Exercise description »
Nothing below is to be printed except the lines between the line holding "Click the back arrow in the header" and the line holding "Task: Click the 1d timestamp on the tweet", inclusive, each exactly as it appears.

Information »

═══

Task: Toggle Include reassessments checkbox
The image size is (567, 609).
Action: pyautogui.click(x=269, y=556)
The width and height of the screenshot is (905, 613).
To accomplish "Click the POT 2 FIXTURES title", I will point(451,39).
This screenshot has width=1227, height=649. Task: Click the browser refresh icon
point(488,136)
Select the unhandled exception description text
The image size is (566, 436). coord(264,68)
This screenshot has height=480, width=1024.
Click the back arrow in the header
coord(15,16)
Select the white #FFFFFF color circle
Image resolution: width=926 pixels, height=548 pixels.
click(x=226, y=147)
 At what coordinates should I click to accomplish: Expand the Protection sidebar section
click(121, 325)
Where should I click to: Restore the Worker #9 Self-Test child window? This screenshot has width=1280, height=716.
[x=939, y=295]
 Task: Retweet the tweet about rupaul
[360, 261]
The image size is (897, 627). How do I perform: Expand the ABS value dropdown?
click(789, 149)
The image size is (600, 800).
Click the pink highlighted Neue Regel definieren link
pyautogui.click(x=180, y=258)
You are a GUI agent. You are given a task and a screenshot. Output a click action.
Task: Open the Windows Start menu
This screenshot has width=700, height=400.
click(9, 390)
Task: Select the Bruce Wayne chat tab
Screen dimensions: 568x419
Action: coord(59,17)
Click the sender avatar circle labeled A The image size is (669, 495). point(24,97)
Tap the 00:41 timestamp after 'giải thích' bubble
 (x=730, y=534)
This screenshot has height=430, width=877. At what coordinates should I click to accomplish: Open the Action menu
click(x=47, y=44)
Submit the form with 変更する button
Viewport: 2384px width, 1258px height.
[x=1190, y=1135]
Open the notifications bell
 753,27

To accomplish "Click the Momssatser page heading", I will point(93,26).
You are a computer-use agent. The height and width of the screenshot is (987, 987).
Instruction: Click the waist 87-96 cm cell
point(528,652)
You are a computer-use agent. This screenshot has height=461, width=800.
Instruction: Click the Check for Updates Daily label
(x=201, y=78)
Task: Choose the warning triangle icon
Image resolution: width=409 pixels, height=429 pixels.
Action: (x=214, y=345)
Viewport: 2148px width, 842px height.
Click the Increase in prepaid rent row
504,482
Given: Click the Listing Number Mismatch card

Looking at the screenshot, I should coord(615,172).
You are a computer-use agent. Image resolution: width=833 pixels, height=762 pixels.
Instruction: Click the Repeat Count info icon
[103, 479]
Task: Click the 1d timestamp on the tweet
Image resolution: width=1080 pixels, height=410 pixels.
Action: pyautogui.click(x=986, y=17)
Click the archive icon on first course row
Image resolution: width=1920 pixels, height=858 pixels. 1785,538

═══

Answer section »
Click the back arrow in the header
coord(15,16)
Select the white #FFFFFF color circle
Image resolution: width=926 pixels, height=548 pixels.
click(x=226, y=147)
 At what coordinates should I click to accomplish: Expand the Protection sidebar section
click(121, 325)
Where should I click to: Restore the Worker #9 Self-Test child window? This screenshot has width=1280, height=716.
[x=939, y=295]
 Task: Retweet the tweet about rupaul
[360, 261]
The image size is (897, 627). How do I perform: Expand the ABS value dropdown?
click(789, 149)
The image size is (600, 800).
Click the pink highlighted Neue Regel definieren link
pyautogui.click(x=180, y=258)
You are a GUI agent. You are given a task and a screenshot. Output a click action.
Task: Open the Windows Start menu
This screenshot has width=700, height=400.
click(9, 390)
Task: Select the Bruce Wayne chat tab
Screen dimensions: 568x419
Action: coord(59,17)
Click the sender avatar circle labeled A The image size is (669, 495). point(24,97)
Tap the 00:41 timestamp after 'giải thích' bubble
 (x=730, y=534)
This screenshot has height=430, width=877. At what coordinates should I click to accomplish: Open the Action menu
click(x=47, y=44)
Submit the form with 変更する button
Viewport: 2384px width, 1258px height.
[x=1190, y=1135]
Open the notifications bell
 753,27

To accomplish "Click the Momssatser page heading", I will point(93,26).
You are a computer-use agent. The height and width of the screenshot is (987, 987).
Instruction: Click the waist 87-96 cm cell
point(528,652)
You are a computer-use agent. This screenshot has height=461, width=800.
Instruction: Click the Check for Updates Daily label
(x=201, y=78)
Task: Choose the warning triangle icon
Image resolution: width=409 pixels, height=429 pixels.
Action: (x=214, y=345)
Viewport: 2148px width, 842px height.
Click the Increase in prepaid rent row
504,482
Given: Click the Listing Number Mismatch card

Looking at the screenshot, I should coord(615,172).
You are a computer-use agent. Image resolution: width=833 pixels, height=762 pixels.
Instruction: Click the Repeat Count info icon
[103, 479]
Task: Click the 1d timestamp on the tweet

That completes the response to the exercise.